Recent polls strongly suggest that Lazio's hysterics haven’t done much to salvage his sinking candidacy; if anything, he seems to be losing ground in the Republican primary to a Tea Party challenger whose rhetoric is even more extreme. But Lazio is doubling down on demagoguery, with an awful television ad reviving the pain and fear of 9/11.  Leaders of the city's uniformed services, who have publicly opposed the Park51 project as "offensive," immediately denounced the ad as "insensitive," "disappointing" and "unconscionable."

Yet while Lazio clearly hopes to exploit emotions ranging from anger to bigotry, he also needs to distract attention from another highly sensitive topic: his own career.

Following his humiliating defeat by Clinton, the former Long Island congressman became a very well compensated lobbyist for the financial services industry before joining JP Morgan Chase as a lobbyist and then a banker -- not necessarily the most popular professions for someone hoping to return to public service. He got those jobs owing to his political connections, and then used those same connections to bring hundreds of millions of dollars in government-connected investments to the bank.

Or at least that is what he tried to do, as Village Voice reporter Wayne Barrett reveals in a blistering examination of Lazio’s attempt to obtain a huge money management deal from the Pension Benefit Guaranty Corp. in 2008, when the federal agency was still controlled by the Bush administration. More specifically, Lazio was seeking to convince Charles Millard, then director of the PBGC, to channel a fat chunk of the agency’s assets from secure, conservative investments into far riskier subprime instruments, mostly in real estate.

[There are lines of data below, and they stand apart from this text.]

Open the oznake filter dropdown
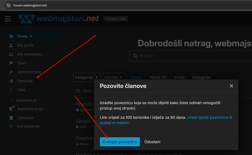This screenshot has height=155, width=252. (114, 78)
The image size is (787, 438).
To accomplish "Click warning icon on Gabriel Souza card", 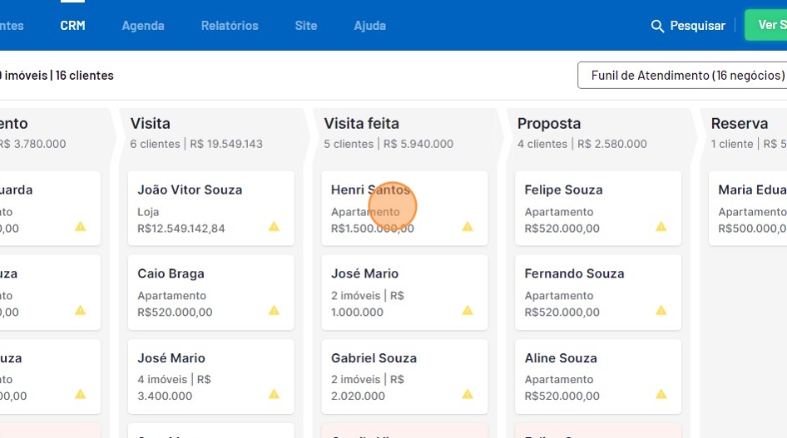I will 468,394.
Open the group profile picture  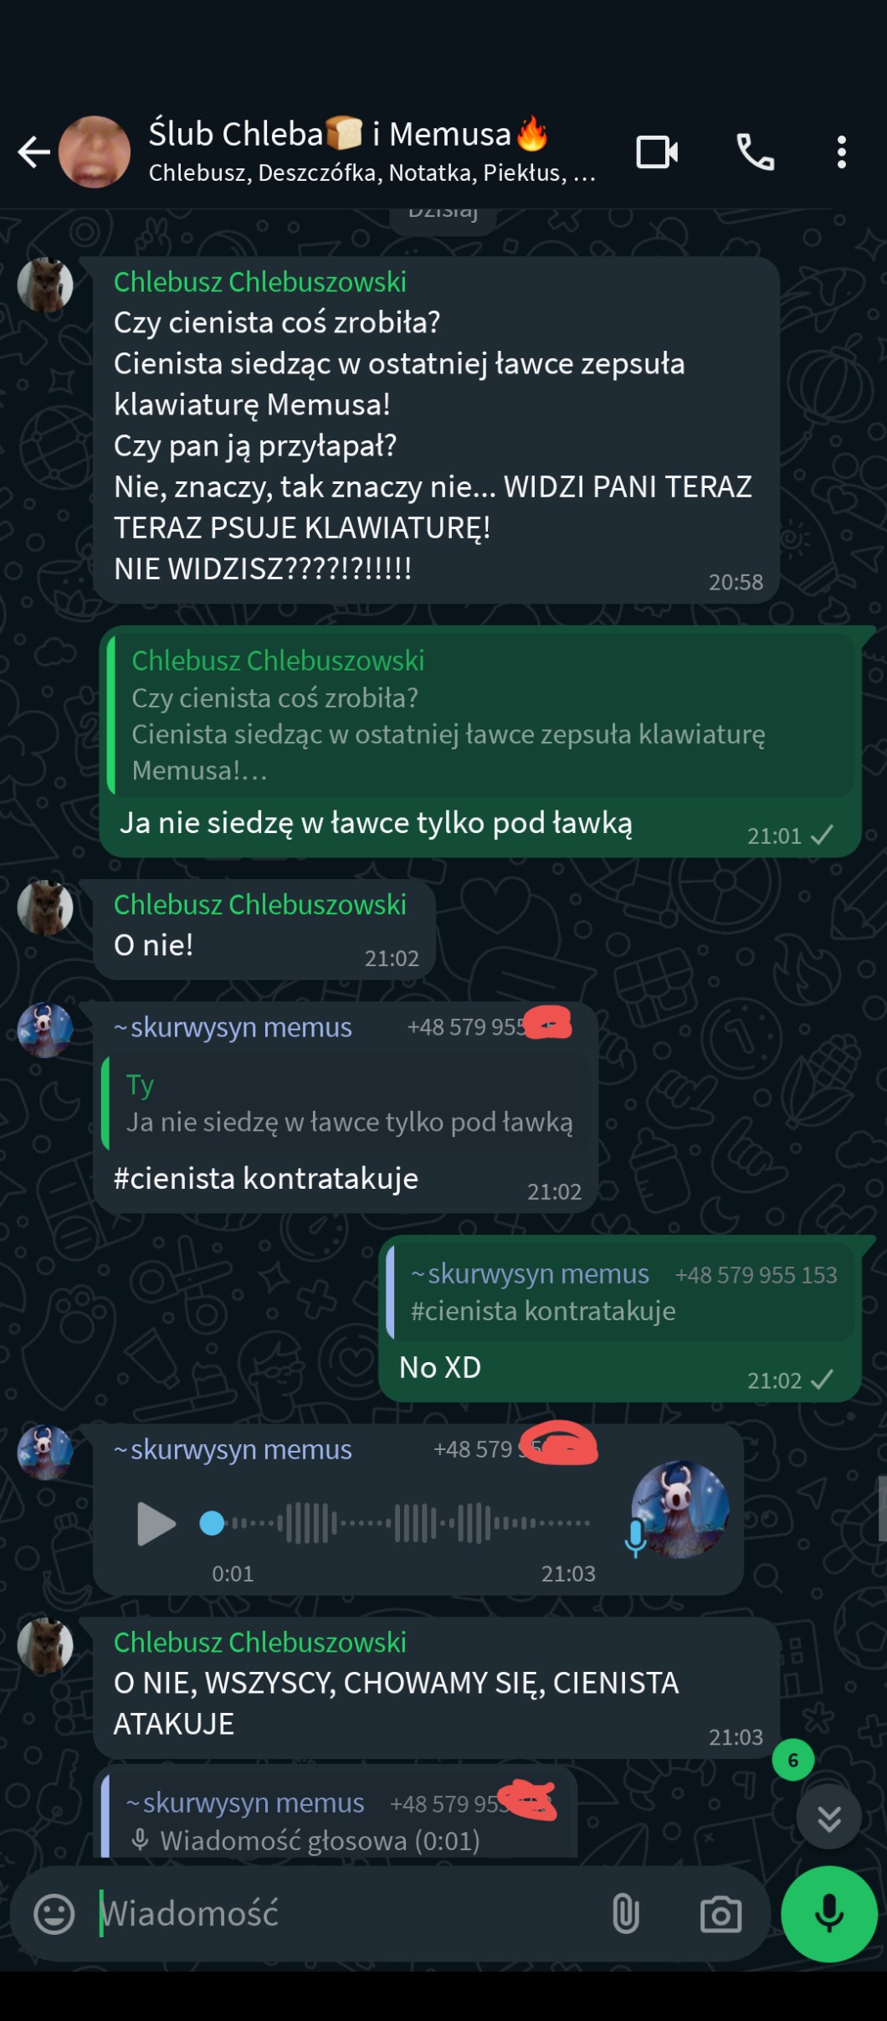pyautogui.click(x=95, y=152)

Millard’s dubious conduct as the head of PBCG is not a new story; his tenure was the subject of a Senate investigation that included a public hearing where he repeatedly invoked the Fifth Amendment (which so far nobody in the GOP is proposing to repeal). But Barrett has obtained a series of "chummy e-mails" between him and Lazio that put them both at the center of the PBGC scandal:

Within hours of George W. Bush's May 3, 2007, announcement that he was naming Charles Millard head of the $64 billion Pension Benefit Guaranty Corporation (PBGC), Rick Lazio got an e-mail about it from a fellow JPMorgan Chase executive.

"Assume you know Charlie Millard," wrote Tom Block, the bank's top in-house lobbyist, attaching the White House press release.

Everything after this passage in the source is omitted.